Start of Block
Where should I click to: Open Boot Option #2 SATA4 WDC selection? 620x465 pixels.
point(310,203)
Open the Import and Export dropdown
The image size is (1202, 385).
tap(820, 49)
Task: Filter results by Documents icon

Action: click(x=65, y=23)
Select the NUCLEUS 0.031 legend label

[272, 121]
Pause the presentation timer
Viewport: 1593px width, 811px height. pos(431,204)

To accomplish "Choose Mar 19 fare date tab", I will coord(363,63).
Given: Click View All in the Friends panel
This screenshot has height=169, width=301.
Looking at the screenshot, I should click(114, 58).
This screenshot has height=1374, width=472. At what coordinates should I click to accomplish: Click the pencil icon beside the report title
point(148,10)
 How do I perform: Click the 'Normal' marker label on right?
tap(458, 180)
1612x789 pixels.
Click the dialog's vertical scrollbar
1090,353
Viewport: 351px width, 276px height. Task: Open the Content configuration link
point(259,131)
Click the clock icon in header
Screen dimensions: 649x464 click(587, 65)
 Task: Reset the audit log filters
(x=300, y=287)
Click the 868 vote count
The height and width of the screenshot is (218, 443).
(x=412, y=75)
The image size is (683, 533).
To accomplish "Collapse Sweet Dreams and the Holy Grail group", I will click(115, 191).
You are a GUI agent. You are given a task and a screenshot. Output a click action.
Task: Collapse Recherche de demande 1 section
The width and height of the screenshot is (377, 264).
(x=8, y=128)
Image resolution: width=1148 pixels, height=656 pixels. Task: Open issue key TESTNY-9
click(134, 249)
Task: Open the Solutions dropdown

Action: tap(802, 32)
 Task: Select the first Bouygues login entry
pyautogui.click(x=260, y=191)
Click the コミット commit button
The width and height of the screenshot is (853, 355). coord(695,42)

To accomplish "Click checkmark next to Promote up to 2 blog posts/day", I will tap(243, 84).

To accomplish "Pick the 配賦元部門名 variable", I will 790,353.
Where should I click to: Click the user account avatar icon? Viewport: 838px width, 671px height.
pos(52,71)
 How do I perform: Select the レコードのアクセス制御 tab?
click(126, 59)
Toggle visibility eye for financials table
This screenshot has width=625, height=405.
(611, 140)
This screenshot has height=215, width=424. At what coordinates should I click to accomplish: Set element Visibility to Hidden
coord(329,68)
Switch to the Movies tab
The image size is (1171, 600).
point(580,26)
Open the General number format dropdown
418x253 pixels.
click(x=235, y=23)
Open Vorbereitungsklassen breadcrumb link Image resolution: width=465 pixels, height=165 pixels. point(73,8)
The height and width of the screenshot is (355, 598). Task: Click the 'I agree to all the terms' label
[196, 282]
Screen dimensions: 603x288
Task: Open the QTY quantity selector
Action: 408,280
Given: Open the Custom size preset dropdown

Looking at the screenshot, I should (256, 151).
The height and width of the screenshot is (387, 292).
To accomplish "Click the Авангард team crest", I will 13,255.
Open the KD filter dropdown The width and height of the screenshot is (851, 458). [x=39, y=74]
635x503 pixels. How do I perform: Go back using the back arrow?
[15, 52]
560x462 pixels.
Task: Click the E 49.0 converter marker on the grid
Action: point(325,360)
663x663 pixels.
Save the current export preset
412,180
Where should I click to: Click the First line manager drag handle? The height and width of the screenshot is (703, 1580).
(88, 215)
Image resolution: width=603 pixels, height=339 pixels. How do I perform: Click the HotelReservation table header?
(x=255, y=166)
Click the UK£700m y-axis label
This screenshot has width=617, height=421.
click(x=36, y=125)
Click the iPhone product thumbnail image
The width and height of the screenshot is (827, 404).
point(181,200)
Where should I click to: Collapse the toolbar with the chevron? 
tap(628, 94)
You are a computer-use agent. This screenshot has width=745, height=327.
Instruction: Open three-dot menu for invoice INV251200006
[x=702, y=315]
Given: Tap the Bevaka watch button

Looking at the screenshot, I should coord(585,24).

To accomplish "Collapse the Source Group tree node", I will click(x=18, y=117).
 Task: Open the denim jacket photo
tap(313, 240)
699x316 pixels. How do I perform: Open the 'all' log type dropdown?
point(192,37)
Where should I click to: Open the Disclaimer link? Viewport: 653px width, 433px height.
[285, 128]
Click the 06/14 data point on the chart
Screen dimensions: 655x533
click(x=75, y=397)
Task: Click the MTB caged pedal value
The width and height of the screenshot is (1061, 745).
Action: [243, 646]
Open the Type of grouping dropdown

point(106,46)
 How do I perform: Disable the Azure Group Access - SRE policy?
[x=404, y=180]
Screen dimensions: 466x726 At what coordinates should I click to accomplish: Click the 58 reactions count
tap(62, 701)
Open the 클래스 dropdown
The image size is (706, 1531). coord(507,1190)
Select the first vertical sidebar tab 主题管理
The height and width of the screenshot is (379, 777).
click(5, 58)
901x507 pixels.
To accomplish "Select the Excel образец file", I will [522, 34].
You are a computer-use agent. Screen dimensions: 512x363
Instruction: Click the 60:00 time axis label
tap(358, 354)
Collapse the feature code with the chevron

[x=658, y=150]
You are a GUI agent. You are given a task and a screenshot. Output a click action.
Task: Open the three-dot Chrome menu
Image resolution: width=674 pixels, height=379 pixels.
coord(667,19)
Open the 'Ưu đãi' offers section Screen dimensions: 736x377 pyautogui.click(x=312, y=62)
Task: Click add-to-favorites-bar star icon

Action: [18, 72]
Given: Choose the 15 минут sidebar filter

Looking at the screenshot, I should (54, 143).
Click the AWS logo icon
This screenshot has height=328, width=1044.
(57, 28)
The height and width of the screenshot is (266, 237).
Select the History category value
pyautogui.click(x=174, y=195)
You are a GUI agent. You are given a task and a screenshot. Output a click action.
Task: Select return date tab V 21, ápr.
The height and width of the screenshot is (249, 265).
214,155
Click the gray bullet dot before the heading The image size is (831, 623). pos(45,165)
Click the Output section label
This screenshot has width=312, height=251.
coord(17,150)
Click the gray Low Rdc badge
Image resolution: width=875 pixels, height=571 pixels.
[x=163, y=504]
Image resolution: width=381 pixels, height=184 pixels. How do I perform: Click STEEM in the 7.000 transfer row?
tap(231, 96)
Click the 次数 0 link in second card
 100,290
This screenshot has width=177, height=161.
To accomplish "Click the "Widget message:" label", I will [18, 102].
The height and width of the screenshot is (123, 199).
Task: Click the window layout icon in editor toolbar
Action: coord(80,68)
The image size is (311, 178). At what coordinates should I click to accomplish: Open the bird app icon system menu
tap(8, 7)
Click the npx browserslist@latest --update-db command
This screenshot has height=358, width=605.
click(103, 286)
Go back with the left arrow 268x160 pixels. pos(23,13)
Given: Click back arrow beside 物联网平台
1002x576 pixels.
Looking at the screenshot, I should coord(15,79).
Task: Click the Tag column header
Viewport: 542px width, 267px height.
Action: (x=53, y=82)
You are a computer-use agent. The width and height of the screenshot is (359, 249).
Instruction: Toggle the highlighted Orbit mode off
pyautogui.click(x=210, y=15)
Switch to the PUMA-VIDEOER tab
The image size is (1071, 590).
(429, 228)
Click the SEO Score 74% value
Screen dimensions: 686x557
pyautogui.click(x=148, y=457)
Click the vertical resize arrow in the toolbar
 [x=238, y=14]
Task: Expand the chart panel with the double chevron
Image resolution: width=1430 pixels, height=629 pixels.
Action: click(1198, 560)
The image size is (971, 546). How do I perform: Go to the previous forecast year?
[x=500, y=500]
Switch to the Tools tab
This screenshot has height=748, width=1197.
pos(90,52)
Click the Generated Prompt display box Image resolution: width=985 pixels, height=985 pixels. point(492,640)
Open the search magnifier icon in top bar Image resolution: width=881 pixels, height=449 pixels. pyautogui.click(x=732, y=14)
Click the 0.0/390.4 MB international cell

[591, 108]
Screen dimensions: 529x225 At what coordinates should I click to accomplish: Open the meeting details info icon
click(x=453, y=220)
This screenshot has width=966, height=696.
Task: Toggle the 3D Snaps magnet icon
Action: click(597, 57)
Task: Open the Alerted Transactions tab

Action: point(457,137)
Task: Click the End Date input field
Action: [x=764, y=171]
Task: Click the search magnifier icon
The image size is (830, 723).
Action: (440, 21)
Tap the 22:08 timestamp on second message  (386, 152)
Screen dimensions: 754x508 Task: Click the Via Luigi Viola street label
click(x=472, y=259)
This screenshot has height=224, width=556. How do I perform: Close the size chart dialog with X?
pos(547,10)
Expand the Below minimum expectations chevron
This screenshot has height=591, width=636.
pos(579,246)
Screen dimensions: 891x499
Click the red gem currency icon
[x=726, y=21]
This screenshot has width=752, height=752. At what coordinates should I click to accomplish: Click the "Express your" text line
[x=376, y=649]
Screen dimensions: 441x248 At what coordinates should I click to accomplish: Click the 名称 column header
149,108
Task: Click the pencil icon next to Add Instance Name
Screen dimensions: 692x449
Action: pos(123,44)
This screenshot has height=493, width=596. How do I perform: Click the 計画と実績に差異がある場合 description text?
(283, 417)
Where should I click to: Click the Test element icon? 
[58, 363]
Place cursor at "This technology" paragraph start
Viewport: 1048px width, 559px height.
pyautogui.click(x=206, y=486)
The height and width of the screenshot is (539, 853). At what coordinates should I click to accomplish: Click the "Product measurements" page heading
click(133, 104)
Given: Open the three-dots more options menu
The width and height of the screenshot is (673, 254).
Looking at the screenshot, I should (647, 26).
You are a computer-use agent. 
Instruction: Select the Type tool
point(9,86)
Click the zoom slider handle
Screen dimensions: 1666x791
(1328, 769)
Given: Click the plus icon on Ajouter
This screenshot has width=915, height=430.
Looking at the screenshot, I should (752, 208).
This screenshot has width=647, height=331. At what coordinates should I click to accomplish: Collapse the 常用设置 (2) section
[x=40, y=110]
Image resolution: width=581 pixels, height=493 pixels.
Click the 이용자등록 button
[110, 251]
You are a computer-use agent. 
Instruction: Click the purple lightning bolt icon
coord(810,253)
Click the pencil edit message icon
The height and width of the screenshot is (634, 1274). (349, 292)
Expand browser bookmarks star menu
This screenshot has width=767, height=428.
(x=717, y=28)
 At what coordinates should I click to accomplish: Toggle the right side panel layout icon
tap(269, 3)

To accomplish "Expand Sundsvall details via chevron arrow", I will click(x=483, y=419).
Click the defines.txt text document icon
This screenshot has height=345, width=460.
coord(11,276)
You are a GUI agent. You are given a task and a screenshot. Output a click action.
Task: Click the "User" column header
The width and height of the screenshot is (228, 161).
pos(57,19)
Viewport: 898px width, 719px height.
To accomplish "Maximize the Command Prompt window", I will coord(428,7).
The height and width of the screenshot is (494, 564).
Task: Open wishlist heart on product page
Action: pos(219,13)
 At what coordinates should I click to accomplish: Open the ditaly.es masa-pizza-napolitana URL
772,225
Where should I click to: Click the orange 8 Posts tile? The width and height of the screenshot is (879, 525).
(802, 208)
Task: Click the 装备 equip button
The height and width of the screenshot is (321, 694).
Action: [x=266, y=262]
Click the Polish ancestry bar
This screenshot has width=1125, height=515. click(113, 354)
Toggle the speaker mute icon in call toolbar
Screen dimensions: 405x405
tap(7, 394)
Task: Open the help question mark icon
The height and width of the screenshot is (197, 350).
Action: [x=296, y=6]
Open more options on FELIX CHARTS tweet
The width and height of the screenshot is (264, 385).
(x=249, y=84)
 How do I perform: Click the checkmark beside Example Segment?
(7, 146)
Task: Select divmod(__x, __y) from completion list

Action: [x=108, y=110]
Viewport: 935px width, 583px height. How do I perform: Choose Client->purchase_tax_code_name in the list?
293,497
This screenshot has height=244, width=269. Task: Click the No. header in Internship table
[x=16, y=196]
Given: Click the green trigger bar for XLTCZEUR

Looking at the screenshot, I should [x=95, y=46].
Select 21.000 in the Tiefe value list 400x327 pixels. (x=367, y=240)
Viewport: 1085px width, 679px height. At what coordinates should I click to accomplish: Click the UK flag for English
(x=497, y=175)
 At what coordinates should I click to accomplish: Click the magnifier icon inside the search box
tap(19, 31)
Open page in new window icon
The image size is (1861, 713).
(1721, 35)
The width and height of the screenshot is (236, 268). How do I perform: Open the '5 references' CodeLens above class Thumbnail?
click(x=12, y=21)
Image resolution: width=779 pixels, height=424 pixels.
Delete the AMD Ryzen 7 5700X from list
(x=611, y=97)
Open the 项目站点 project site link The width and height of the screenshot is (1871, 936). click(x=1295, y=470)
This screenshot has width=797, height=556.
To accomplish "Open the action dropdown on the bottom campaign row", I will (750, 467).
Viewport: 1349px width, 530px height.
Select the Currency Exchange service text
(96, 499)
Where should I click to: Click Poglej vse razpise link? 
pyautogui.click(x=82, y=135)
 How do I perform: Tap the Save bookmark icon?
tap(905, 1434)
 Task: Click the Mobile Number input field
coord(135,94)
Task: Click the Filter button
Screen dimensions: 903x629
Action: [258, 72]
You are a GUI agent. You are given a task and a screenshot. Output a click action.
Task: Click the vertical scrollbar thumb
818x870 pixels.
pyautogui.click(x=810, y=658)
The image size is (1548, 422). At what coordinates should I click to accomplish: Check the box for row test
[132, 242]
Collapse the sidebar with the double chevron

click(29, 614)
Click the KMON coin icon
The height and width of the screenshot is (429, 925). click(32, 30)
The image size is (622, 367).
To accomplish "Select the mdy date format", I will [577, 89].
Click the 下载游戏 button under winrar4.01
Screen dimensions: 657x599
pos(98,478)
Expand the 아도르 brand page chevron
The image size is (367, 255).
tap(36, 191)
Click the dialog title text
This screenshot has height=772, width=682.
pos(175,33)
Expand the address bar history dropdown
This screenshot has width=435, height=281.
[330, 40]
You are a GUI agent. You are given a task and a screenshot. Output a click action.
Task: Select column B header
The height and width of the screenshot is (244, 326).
End of Block
◆ **Exercise details**:
After locating the line with "418x253 pixels." in the material above, return it and each line after it exactly, ending at the line with "Open the KD".

◆ **Result of the exercise**:
418x253 pixels.
click(x=235, y=23)
Open Vorbereitungsklassen breadcrumb link Image resolution: width=465 pixels, height=165 pixels. point(73,8)
The height and width of the screenshot is (355, 598). Task: Click the 'I agree to all the terms' label
[196, 282]
Screen dimensions: 603x288
Task: Open the QTY quantity selector
Action: 408,280
Given: Open the Custom size preset dropdown

Looking at the screenshot, I should (256, 151).
The height and width of the screenshot is (387, 292).
To accomplish "Click the Авангард team crest", I will 13,255.
Open the KD filter dropdown The width and height of the screenshot is (851, 458). [x=39, y=74]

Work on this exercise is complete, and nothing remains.